#### TRY IT
Whatever precedes the line containing "Task: Click the Μπριζ club badge" is not copied; that line and every line after it through the final one below are copied exactly, except pictures.

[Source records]
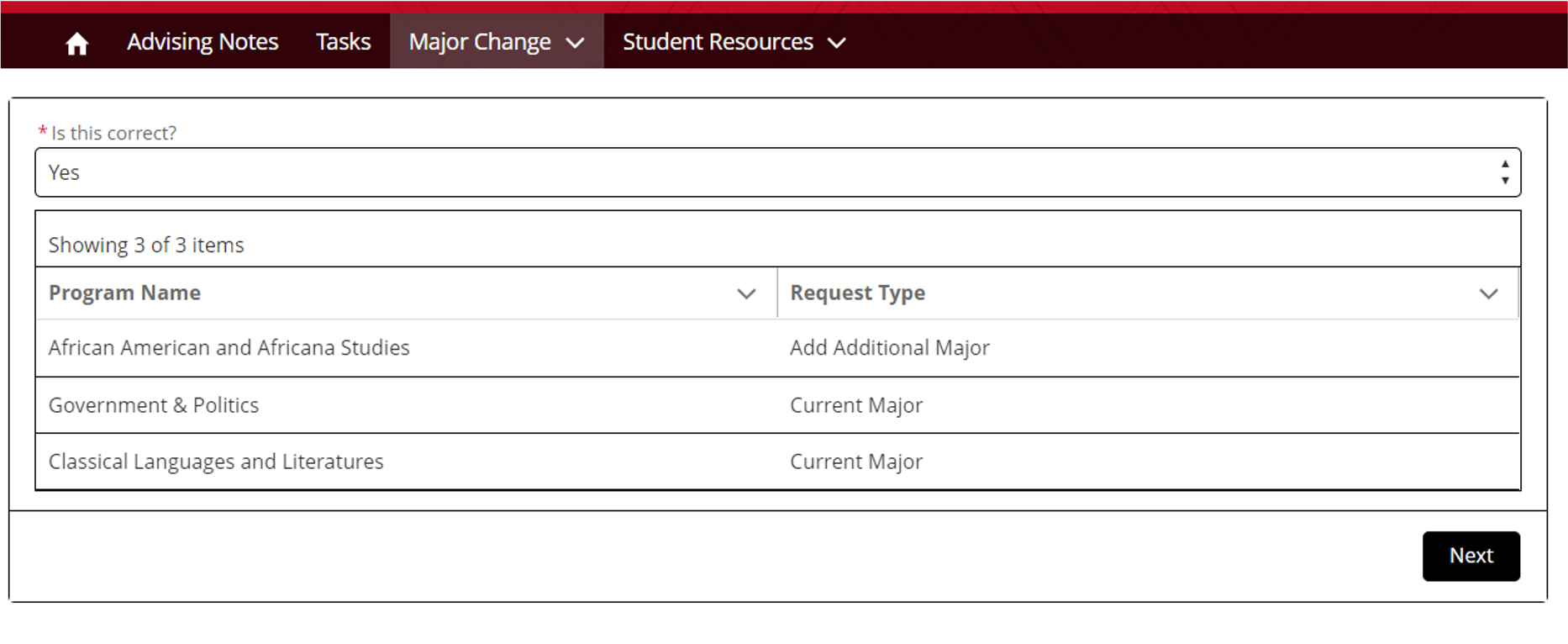This screenshot has width=1568, height=644.
Task: Click the Add Additional Major cell
Action: coord(889,348)
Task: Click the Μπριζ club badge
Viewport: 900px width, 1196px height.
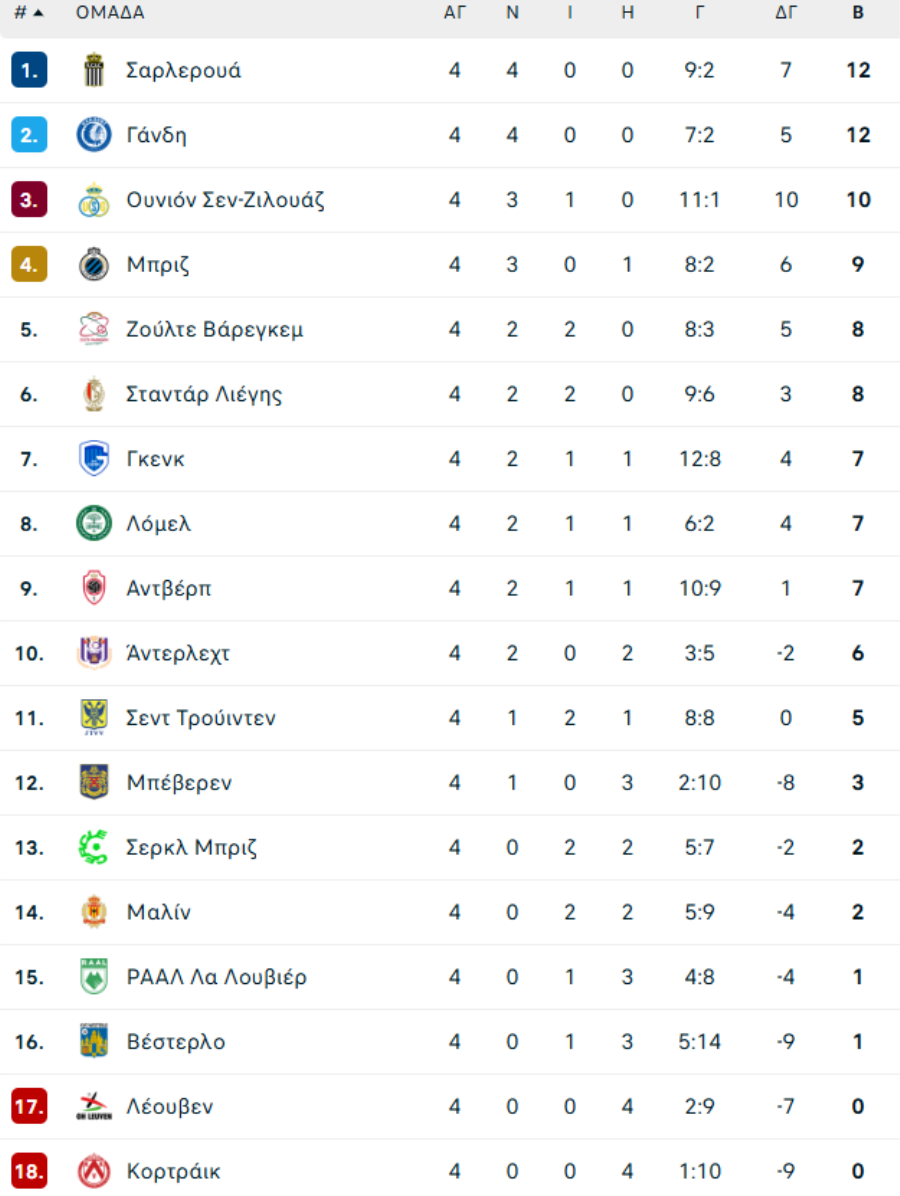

#### ANSWER TO THIS TASK
Task: Click the Μπριζ club badge
Viewport: 900px width, 1196px height.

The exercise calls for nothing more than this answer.